Jetzt hat auch das Berufsgericht für Heilberufe beim Verwaltungsgericht Münster einen Verweis gegen den Arzt ausgesprochen und ihn zu einer weiteren Geldstrafe in Höhe von 7000 Euro verurteilt. Er habe, so die Richter, in allen drei ihm zur Last gelegten Fällen in eklatanter Weise medizinische Standards missachtet und dabei den Tod eines Patienten fahrlässig verursacht.

Schlechterdings unvertretbar sei es gewesen, so die Richter, dass der Beschuldigte dem Patienten ohne weitere Untersuchungen das ihm nicht im Einzelnen bekannte Morphinpräparat Diamorphin (synthetisches Heroin) injiziert habe. So hatte er einen Patienten mit heftigen Nierenschmerzen behandelt und ihn weder genau untersucht noch eine stationäre Einweisung angeordnet.

Stattdessen, so die Richter, verabreichte er dem Patienten in Unkenntnis der richtigen Dosierung 100 mg Diamorphin und verursachte damit den Tod des Patienten durch Hypoxie als Ergebnis der Morphinüberdosierung. Auch bei den anderen beiden Fällen habe der Beschuldigte bei seiner Vertretungsschicht grobe Behandlungsfehler begangen.

Debatte losgetreten

In Großbritannien war 2009 nach dem Tod des Patienten eine gesundheitspolitische Debatte um die Zukunft der primär- und fachärztlichen Vertretungsdienste innerhalb des staatlichen Gesundheitsdienstes (National Health Service, NHS) entbrannt (wir berichteten).
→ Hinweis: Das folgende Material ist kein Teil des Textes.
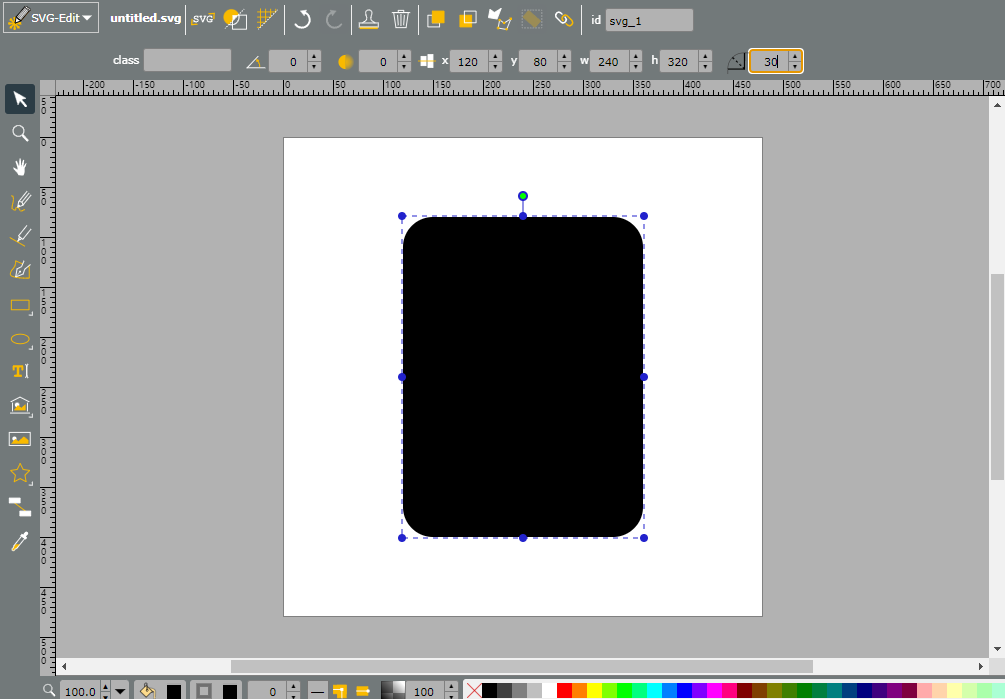Select the Eyedropper tool
This screenshot has height=699, width=1005.
(20, 541)
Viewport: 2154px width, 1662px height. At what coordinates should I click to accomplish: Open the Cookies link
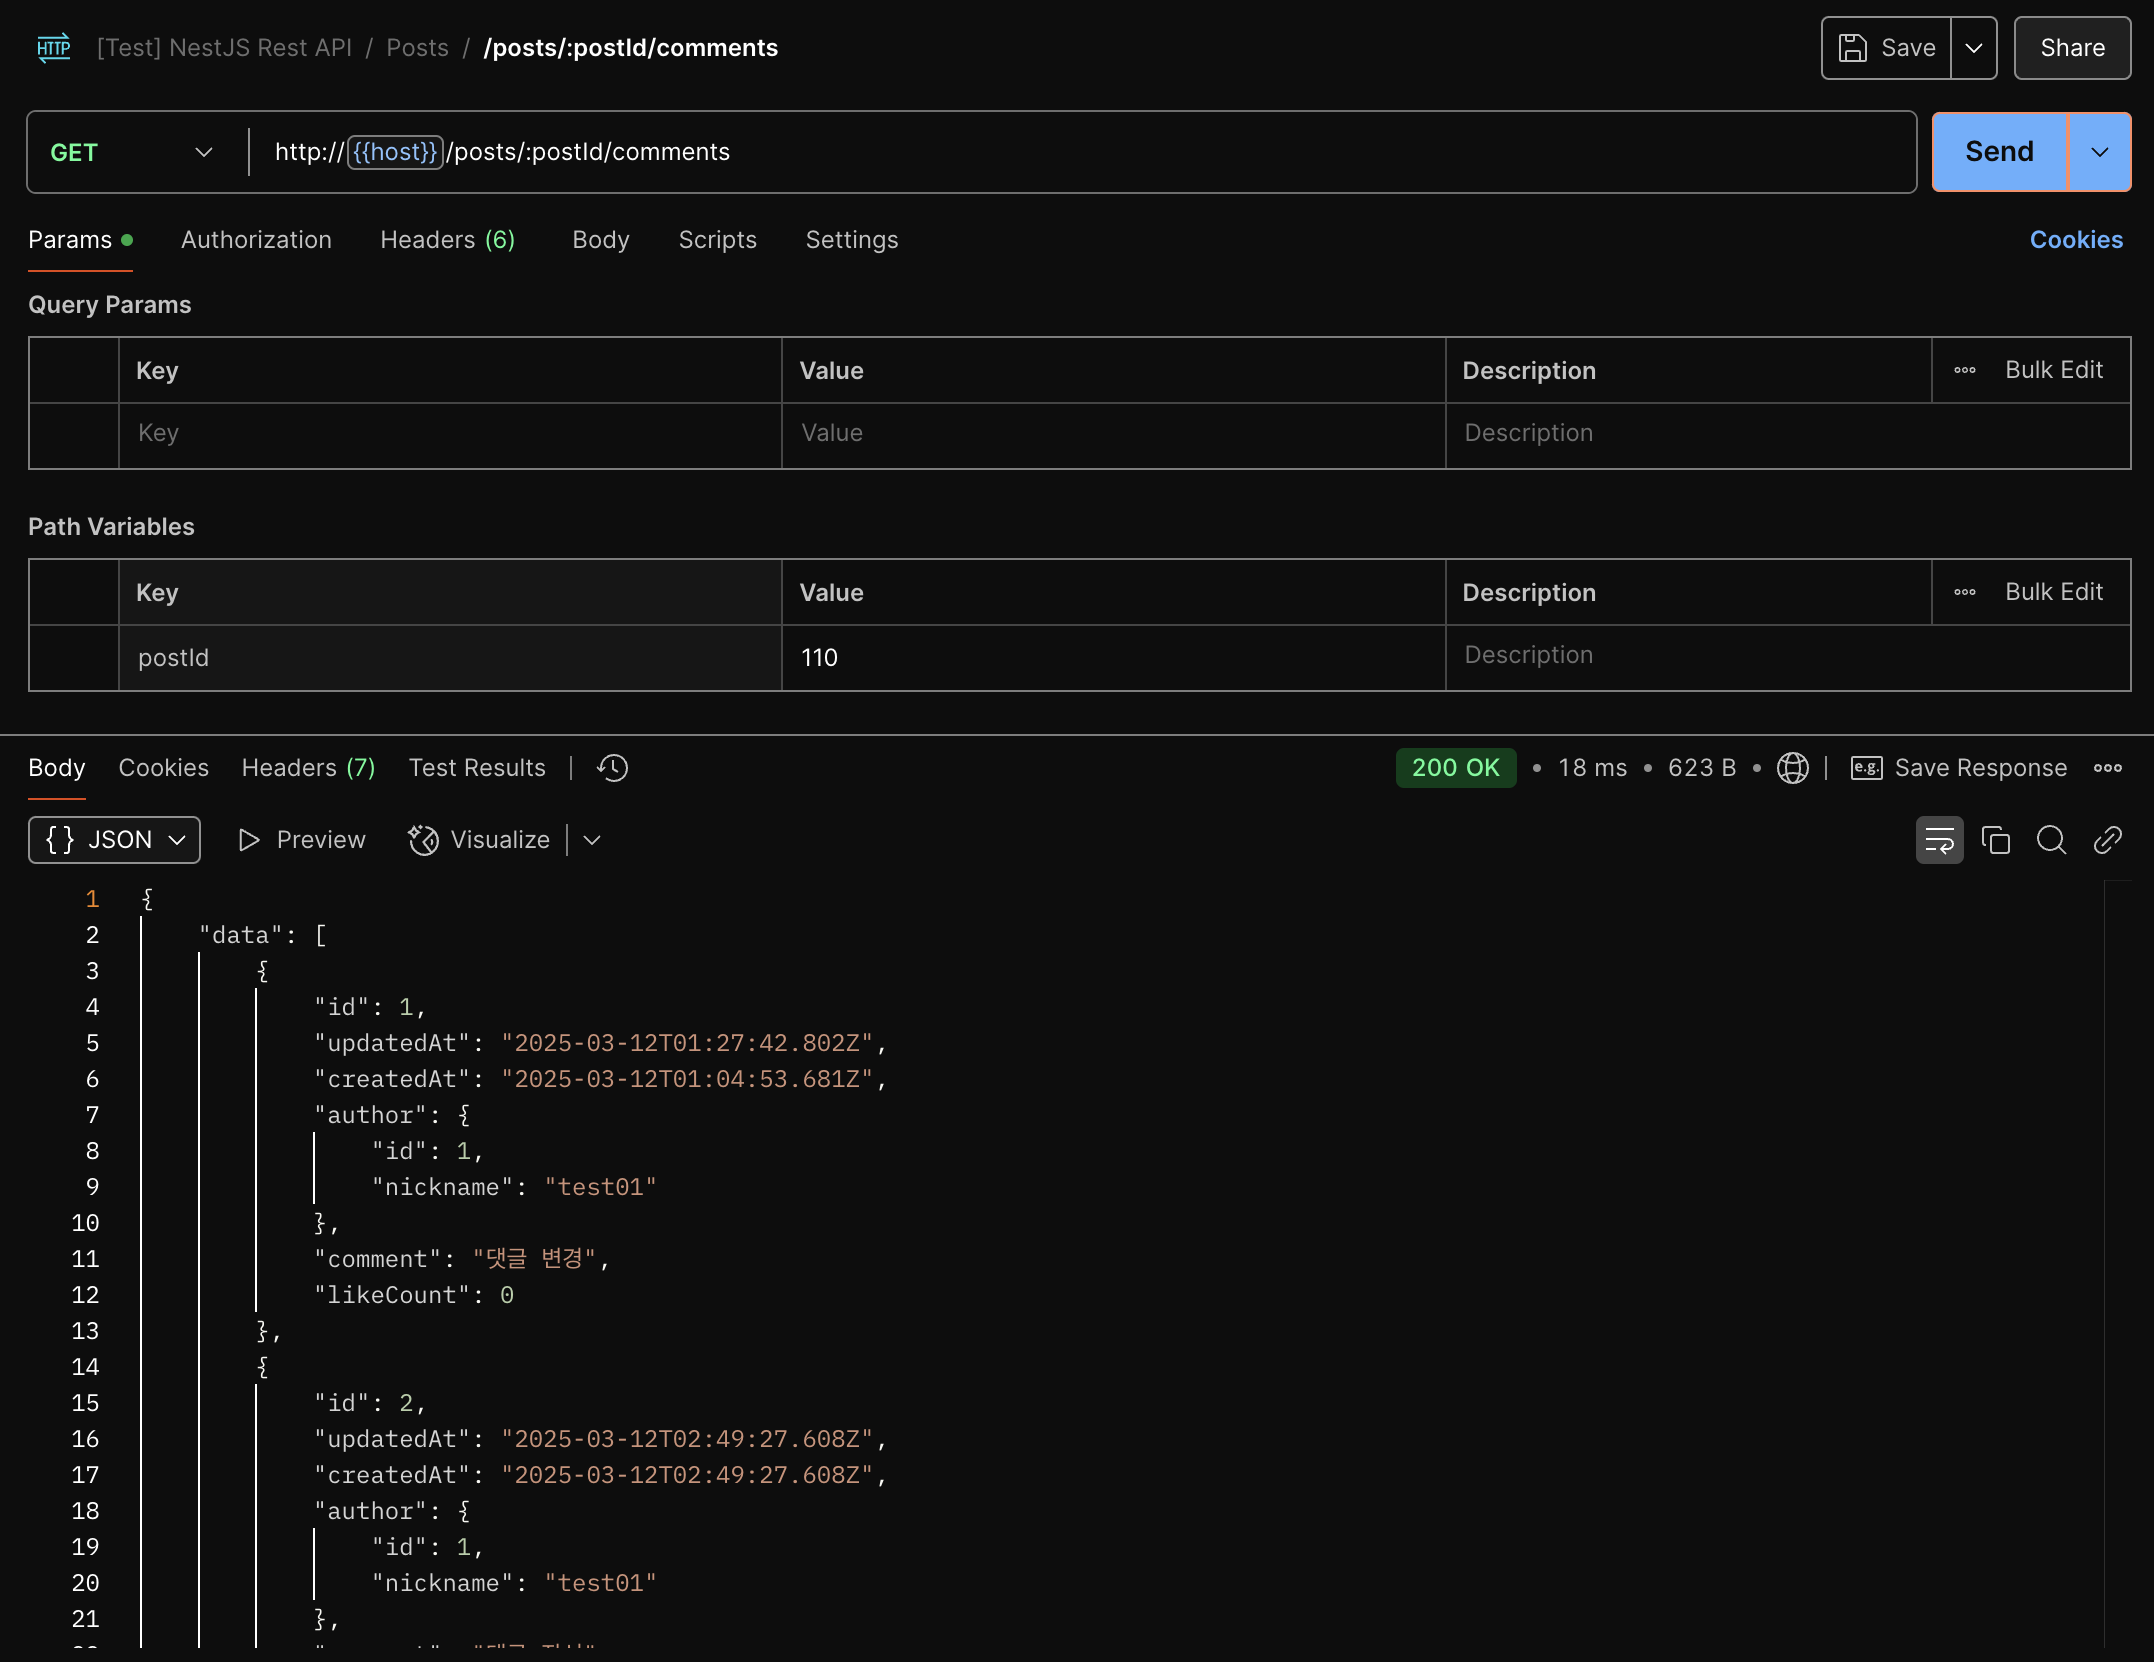[2075, 240]
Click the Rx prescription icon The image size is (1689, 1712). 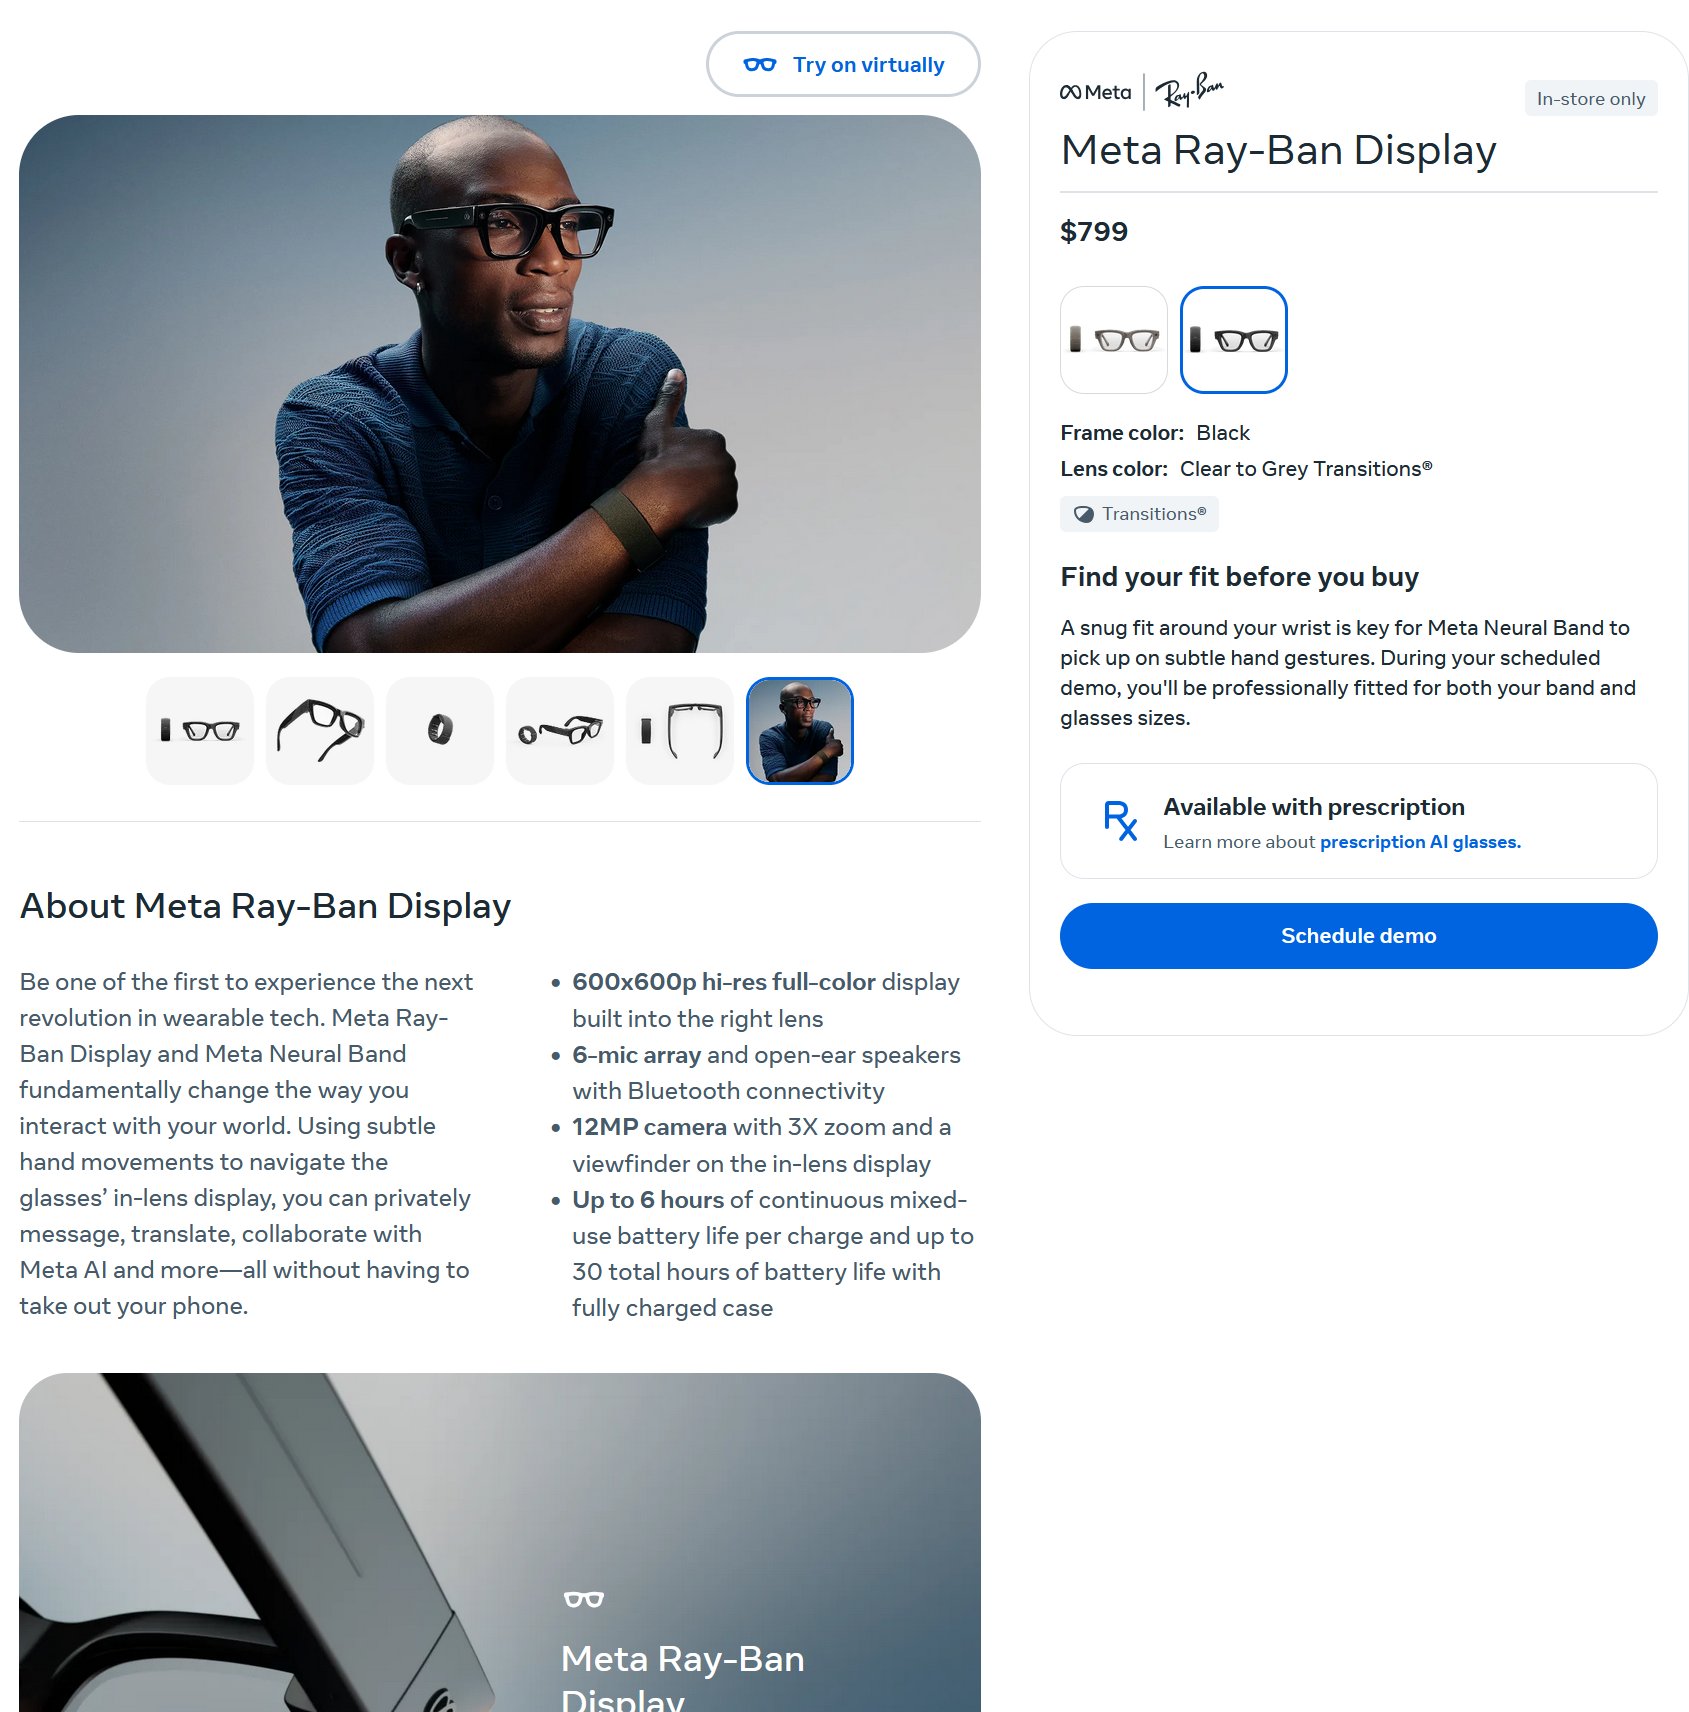1120,820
Entlastend, so das Berufsgericht für Heilberufe, komme dem Beschuldigten zugute, dass er in fast 30 Jahren ärztlicher Tätigkeit bislang berufsrechtlich nicht in Erscheinung getreten sei. Der Beschuldigte ist 1942 in Nigeria geboren und besitzt seit 1997 die deutsche Staatsangehörigkeit. Er wurde 1972 zum Dr. med promoviert, 1982 erhielt der die Approbation. Er ist Facharzt für Chirurgie und Allgemeinmedizin. Seit 1986 betreibt er eine eigene vertrags- und privatärztliche Praxis.

Er habe den tödlichen Behandlungsfehler, der eindeutig das Schwergewicht des Berufsvergehens bilde, in vollem Umfang zugegeben und den aufrichtigen Versuch unternommen, sich bei den Hinterbliebenen für sein fahrlässiges Fehlverhalten zu entschuldigen.

Offenkundig überfordert

Die Häufung der Behandlungsfehler deute darauf hin, dass der Beschuldigte mit seinem Wochenenddienst in Großbritannien offenkundig überfordert gewesen sei. Hinzu komme, dass die fahrlässige Überdosierung des in Deutschland als Schmerzmittel nicht zugelassenen Diamorphin dadurch begünstigt worden sei, dass sich in dem dem Beschuldigten zur Verfügung gestellten Arzneikoffer eine Ampulle Diamorphin befunden habe.

Da dem Beschuldigten kein vorsätzliches Fehlverhalten zur Last falle und keine grundsätzliche Fehleinstellung zum ärztlichen Berufsethos erkennbar sei, sieht das Berufsgericht für Heilberufe in dem Ausspruch eines Verweises und der Verhängung einer Geldbuße die schuldangemessene berufsrechtliche Reaktion auf das von dem Beschuldigten begangene Berufsvergehen. Das Urteil ist rechtskräftig.